3.2 Minimal Requirements

Your solution shall at least contain:

  1. An opening screen where you can select which warehouse you want to manage.
  2. A screen where you can enter new goods into the warehouse.
  3. A map of the warehouse where you can visually see where goods are stored. You can also move goods around by using the cursor keys.
  4. A live-tracking of where warehouse trucks are located, as well as any goods they are currently moving.
    • You shall also be able to select a truck, or a piece of goods and interact with it. For example, you can direct a truck to go to a specific place, you can set the temperature for cold storage goods, or edit any other data available for each goods item (Make reasonable assumptions, for example weight, expiration date, order status etc.).
    • There are different types of goods, hierarchically organised. For example, you have Big-Box, with sub-type cold-storage, hot-storage, soft-box, and hard-box. You also have small-items, which can be stacked to form a goods-collection.
  5. Multi-User
    • Users shall be able to concurrently interact with different pieces of goods and trucks. The map shall indicate if an item is currently “locked” for interaction by another user.
    • Users skall be able to chat with each other. In this chat they shall be able to easily share information about goods and trucks.

3.3 Map Generation

New warehouse floors are configured through a separate administrator interface. This is not in focus for the assignments in this course, but you should make sure that it is possible for you to create this interface at a later stage. For now, the implication is that you need to load and store a warehouse and its current state to a file.

3.4 Truck Movements

For the same of the assignments in this course, you can assume that trucks move around randomly. They should, however, be prepared so that they can in a future version of the system, acquire their location through an interface.

3.5 Extras

Ideas for the future. We do not expect these extras to be implemented in your version of your system. What we do expect, however, is that you create a design that can easily accommodate these changes, and that you have documented how you would implement them.

  • The map may be in three dimensions so that you can have different floors and be able to stack goods on top of each other.
  • You may get a first-person view from any point in the warehouse so that you can “see” what goods look like.
  • You can also use this first person view to follow trucks through the warehouse.

4 Release Sprints / Assignment Submissions

4.1 Release Sprint 0: 3 Week Roll Call; List of Use Cases   PA1415 PA1435 PA1443

The idea with this release sprint is that I should see who is active in the course. I will at the same time take the opportunity to briefly look at your initial efforts regarding the assignment series so that I may possibly steer you in a more productive direction.

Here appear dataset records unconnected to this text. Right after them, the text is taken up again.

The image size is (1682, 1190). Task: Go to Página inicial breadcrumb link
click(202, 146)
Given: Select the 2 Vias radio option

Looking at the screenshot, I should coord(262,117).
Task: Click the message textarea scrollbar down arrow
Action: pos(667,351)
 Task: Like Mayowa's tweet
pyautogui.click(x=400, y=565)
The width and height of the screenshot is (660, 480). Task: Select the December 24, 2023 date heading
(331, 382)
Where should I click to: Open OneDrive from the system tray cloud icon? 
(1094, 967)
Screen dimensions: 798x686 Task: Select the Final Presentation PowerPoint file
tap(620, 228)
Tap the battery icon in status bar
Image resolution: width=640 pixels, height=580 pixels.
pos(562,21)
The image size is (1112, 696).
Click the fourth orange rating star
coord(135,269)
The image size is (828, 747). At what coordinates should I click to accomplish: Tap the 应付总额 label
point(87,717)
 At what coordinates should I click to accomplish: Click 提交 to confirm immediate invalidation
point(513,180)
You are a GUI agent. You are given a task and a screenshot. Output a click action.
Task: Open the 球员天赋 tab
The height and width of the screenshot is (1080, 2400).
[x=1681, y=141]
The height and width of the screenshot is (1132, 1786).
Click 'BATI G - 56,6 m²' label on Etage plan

A reasonable effort for this assignment is between 1/2 to 1 hour. Just read the system description and brainstorm a list of 5-15 processes that a user may do with the system (i.e. UML use cases). Add one or two sentences describing each of these use cases, package it up in a PDF and submit.

This submission can be seen as a starting point for the next submission where you take this initial list of use cases and continue your analysis, and expand the descriptions of your found use cases.

4.2 Release Sprint 1: User Stories and Use Case Diagrams   PA1415

In this release sprint you show what you have done with respect to requirements analysis and object oriented analysis.

This follows two tracks; user stories, and use cases. Note that you are expected to map between them.

FRS-US-UCD1.png

Clarification for the user stories With Epics I mean the most high level things that one might be expected to do towards the system. For example, in a game the epics might be to play the game, configure character, and interact with other players (suitably written up as proper user stories, of course). These high level epics may very well be broken down into other epics – equally big, but on a lower level. For example, one might “interact with game objects”. This is still too fuzzy to know how to implement it, so it is an epic, but it is still on a lower level than the “play game” epic.

You then break down the epics into user stories, and now you have a big bag full of both epics and user stories. These are prioritised together. This means that you may get any order in the final prioritised list.

IPrioritisation.png

Thus, in Section 3 of your document, you describe only the epics, and in section 4 you present your entire list of prioritised epics and user stories. Please note that in order to be able to follow your reasoning, I would expect you to have links from the user stories back to the epic to which they “belong”. Also, remember that you are only expected to do this for your three most important epics.

Going forward, it is only the use cases in your first iteration that you need to work with in subsequent releases.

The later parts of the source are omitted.